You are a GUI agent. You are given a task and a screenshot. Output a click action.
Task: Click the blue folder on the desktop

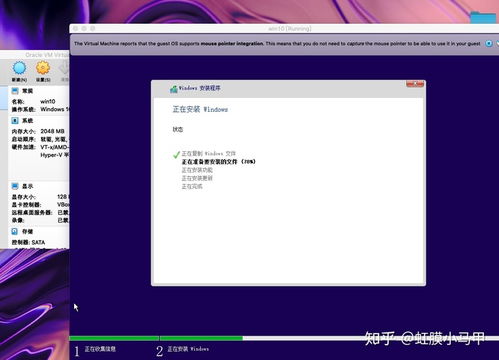pos(483,17)
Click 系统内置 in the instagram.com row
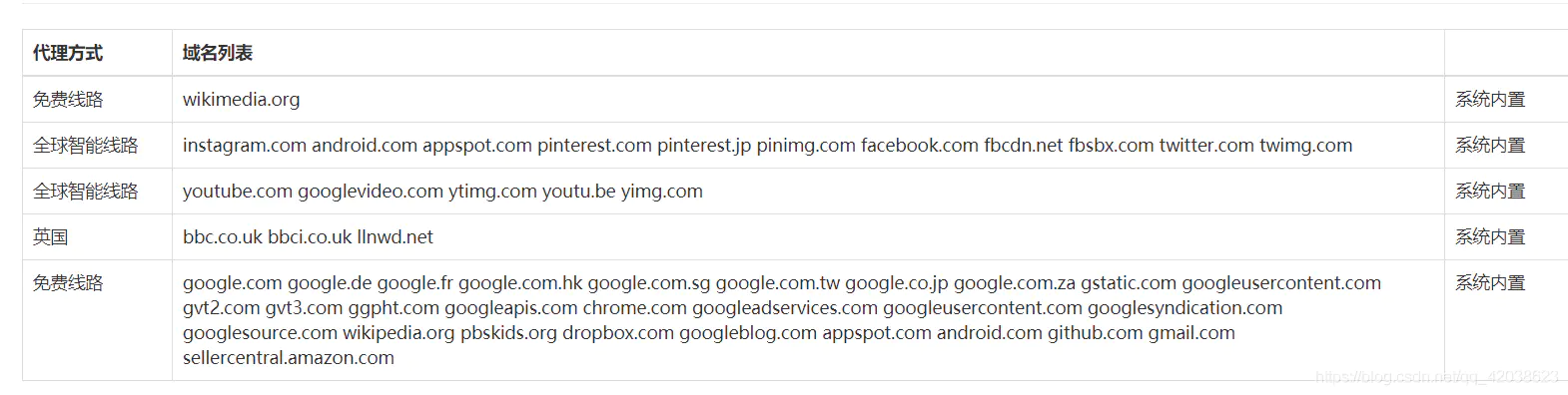Image resolution: width=1568 pixels, height=395 pixels. tap(1490, 146)
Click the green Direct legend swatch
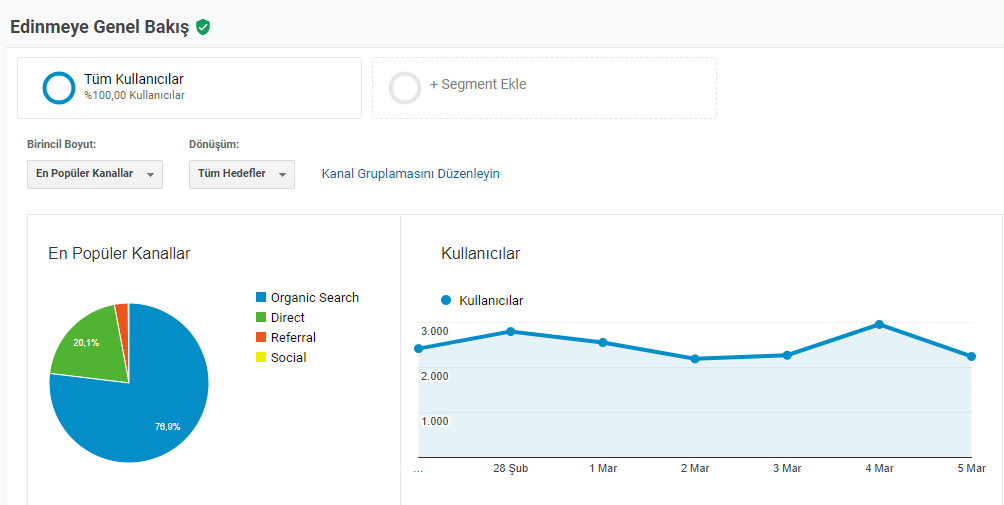This screenshot has width=1004, height=505. pyautogui.click(x=261, y=317)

********************

* [Problem statement] When you repeat the data, keep every line exact and drop the images.

* [Response for this exercise]
You are a GUI agent. You are given a task and a screenshot. Output a click action.
Task: Click the blue folder on the desktop

pos(483,17)
Click 系统内置 in the instagram.com row
Image resolution: width=1568 pixels, height=395 pixels. tap(1490, 146)
Click the green Direct legend swatch
This screenshot has width=1004, height=505. pyautogui.click(x=261, y=317)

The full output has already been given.